▶ **What is required**
Tally the lines below that contain the word "Select", and give only that number.

▶ **Source data**
'''
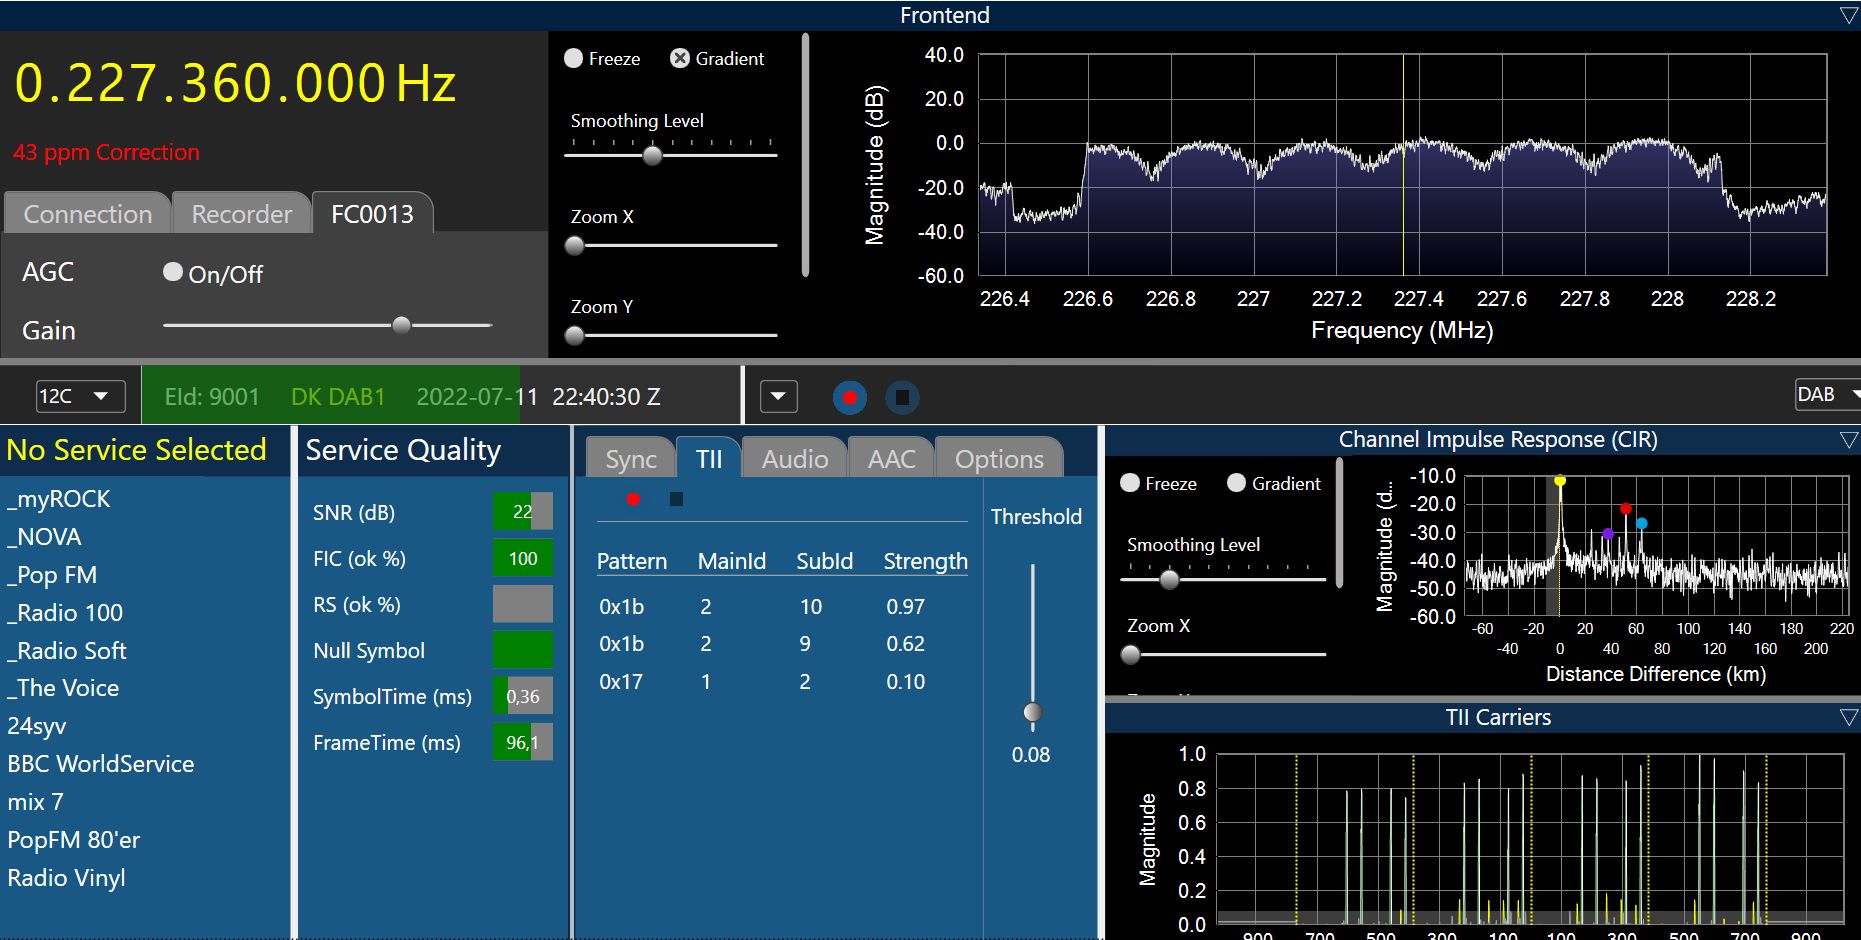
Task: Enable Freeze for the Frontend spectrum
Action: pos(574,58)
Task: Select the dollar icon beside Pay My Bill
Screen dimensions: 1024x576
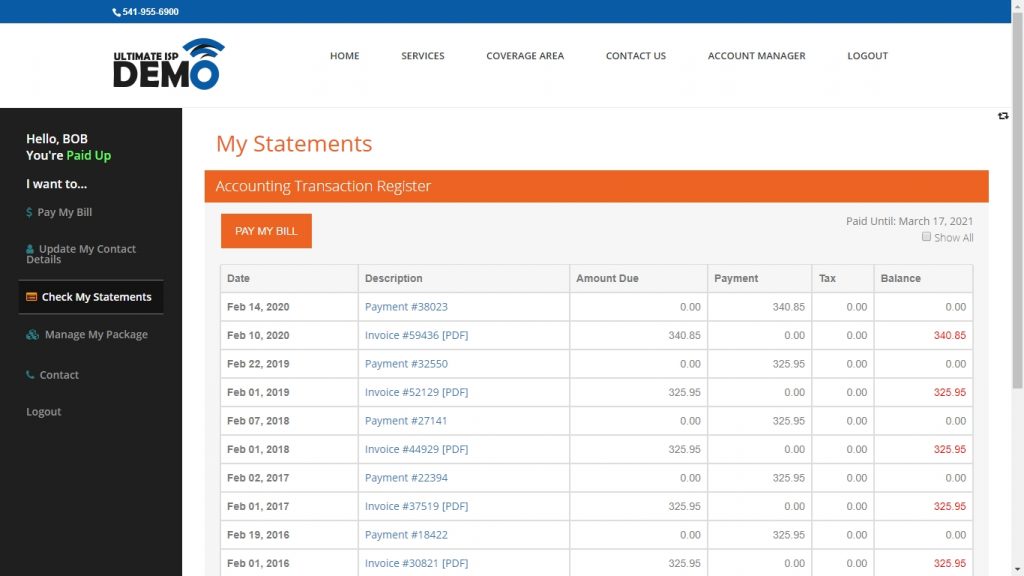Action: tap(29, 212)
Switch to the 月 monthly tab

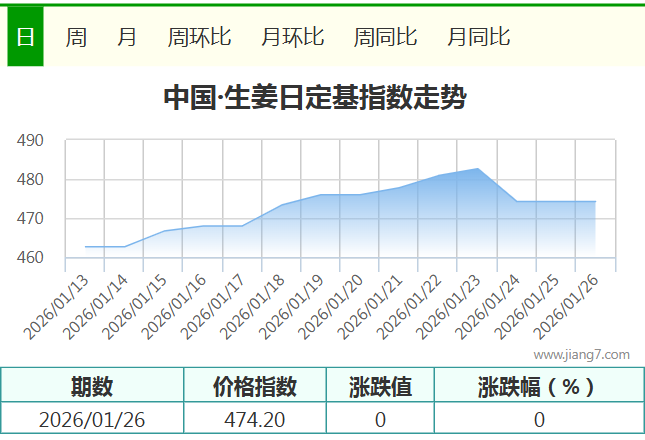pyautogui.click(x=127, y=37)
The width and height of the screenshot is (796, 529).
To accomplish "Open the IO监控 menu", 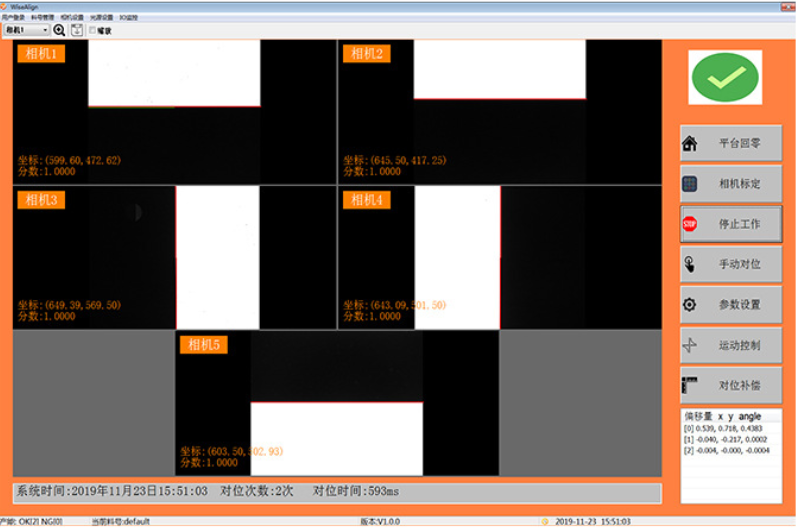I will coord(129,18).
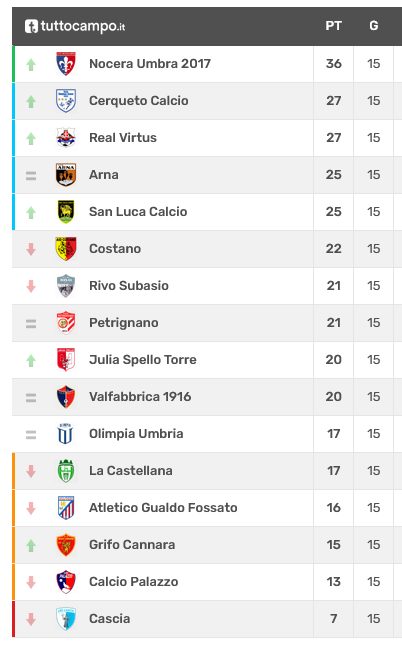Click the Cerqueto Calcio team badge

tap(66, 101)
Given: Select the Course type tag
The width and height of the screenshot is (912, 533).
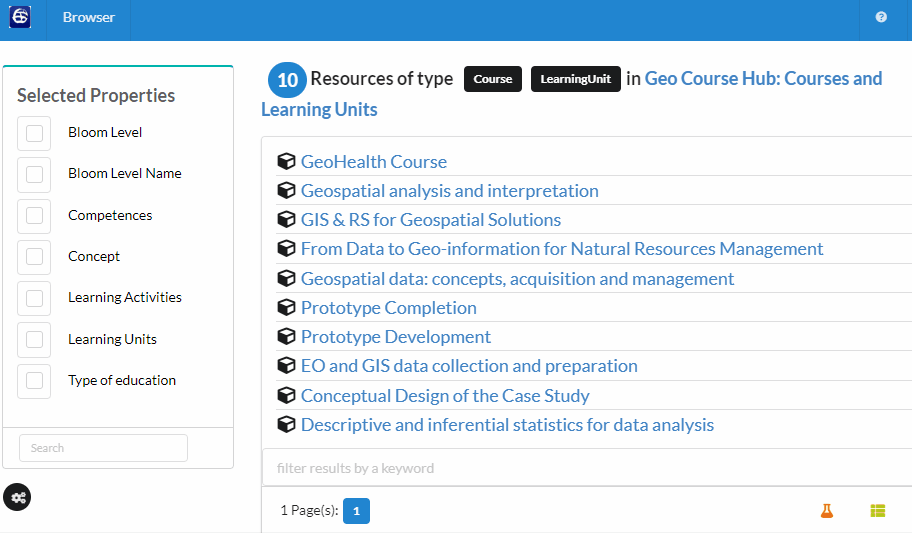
'''
'''
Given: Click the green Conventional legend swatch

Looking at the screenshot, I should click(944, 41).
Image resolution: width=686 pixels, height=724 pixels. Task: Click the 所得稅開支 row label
'''
'''
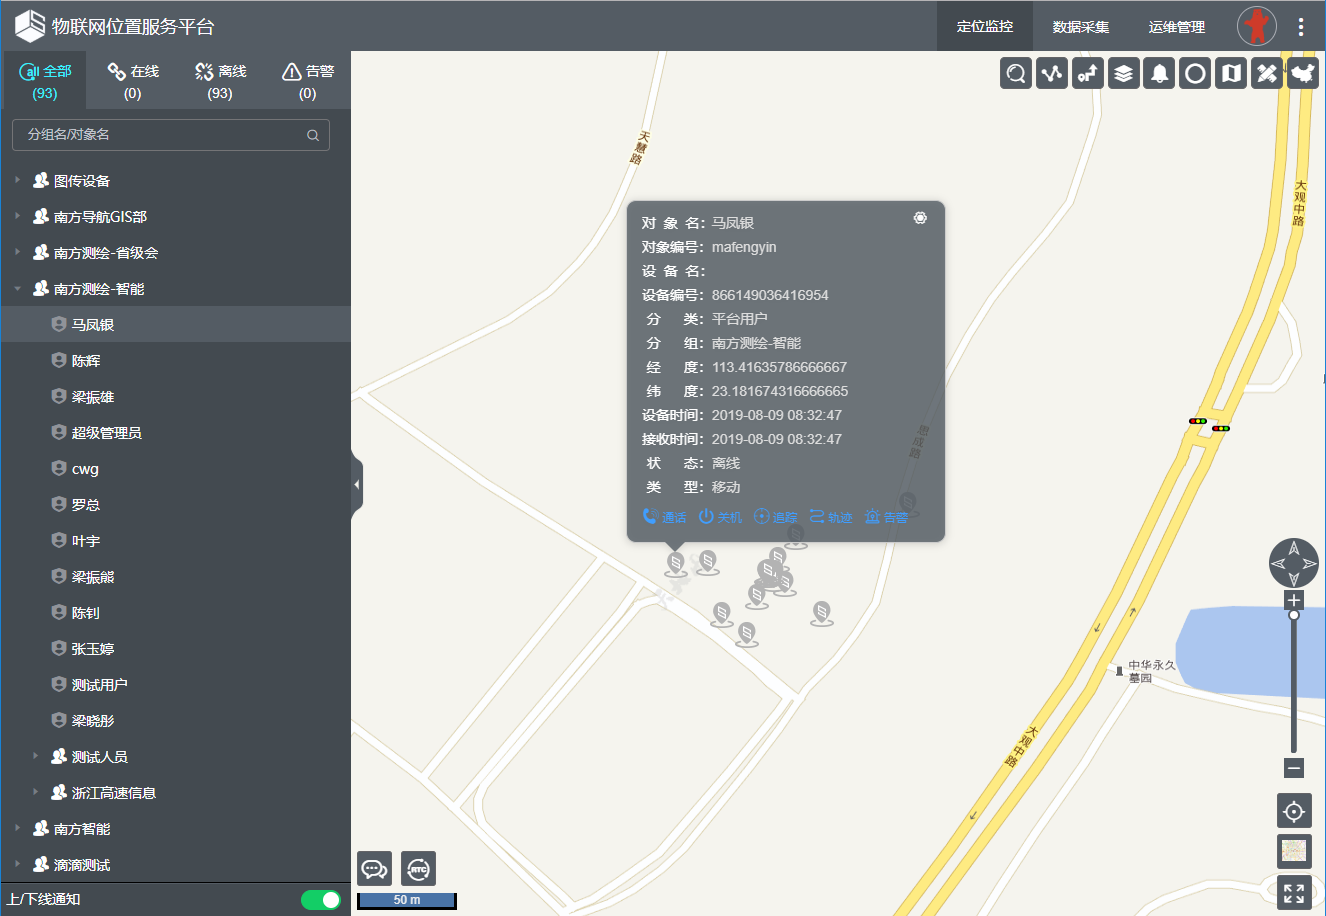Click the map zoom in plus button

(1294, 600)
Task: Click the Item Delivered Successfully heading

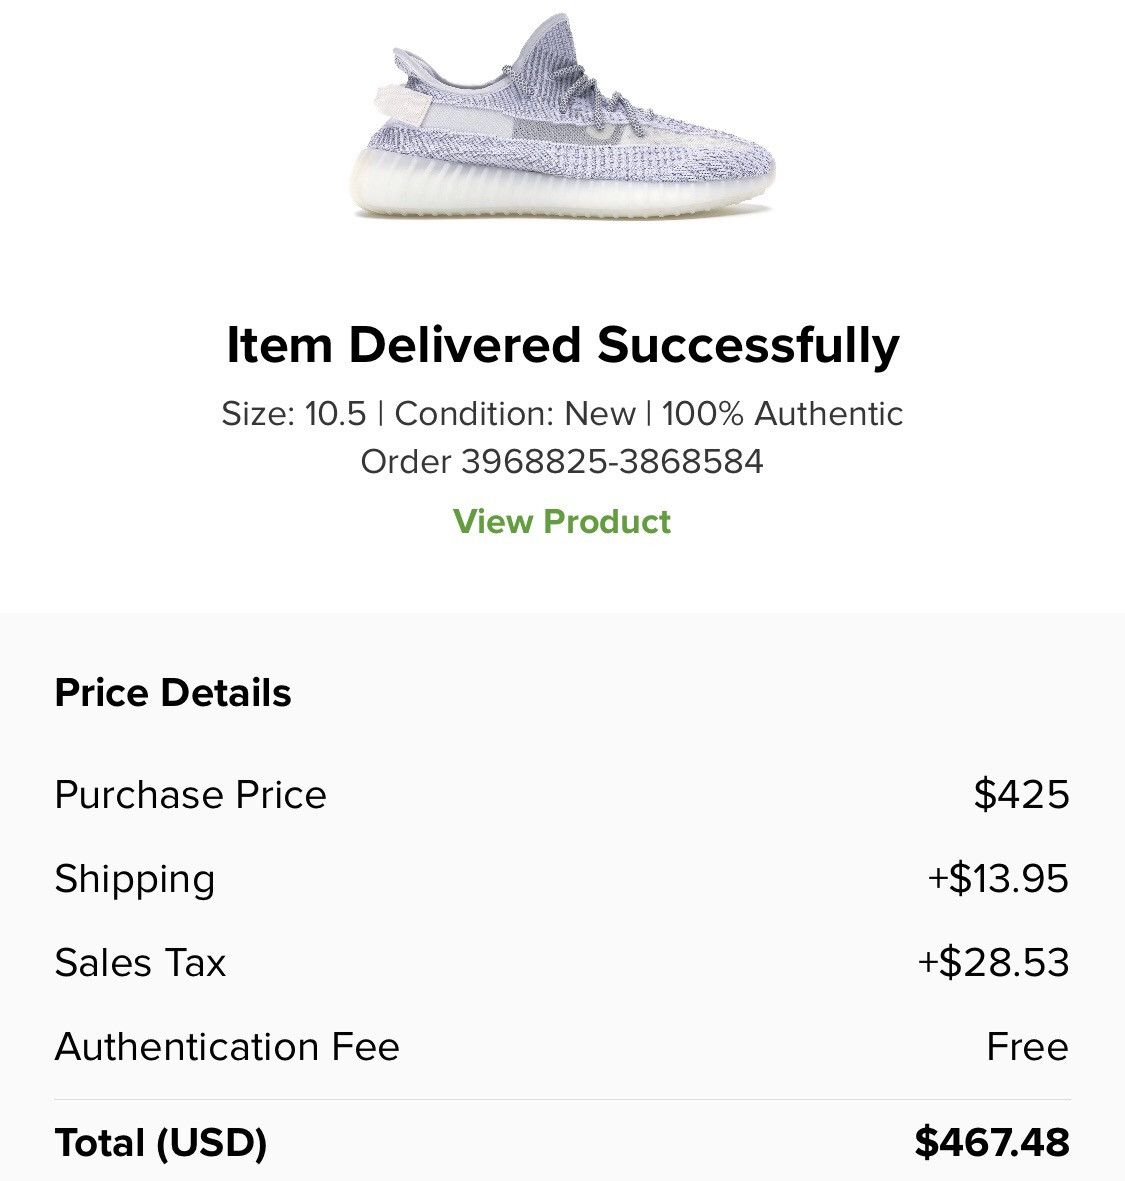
'''
▶ **Answer area**
2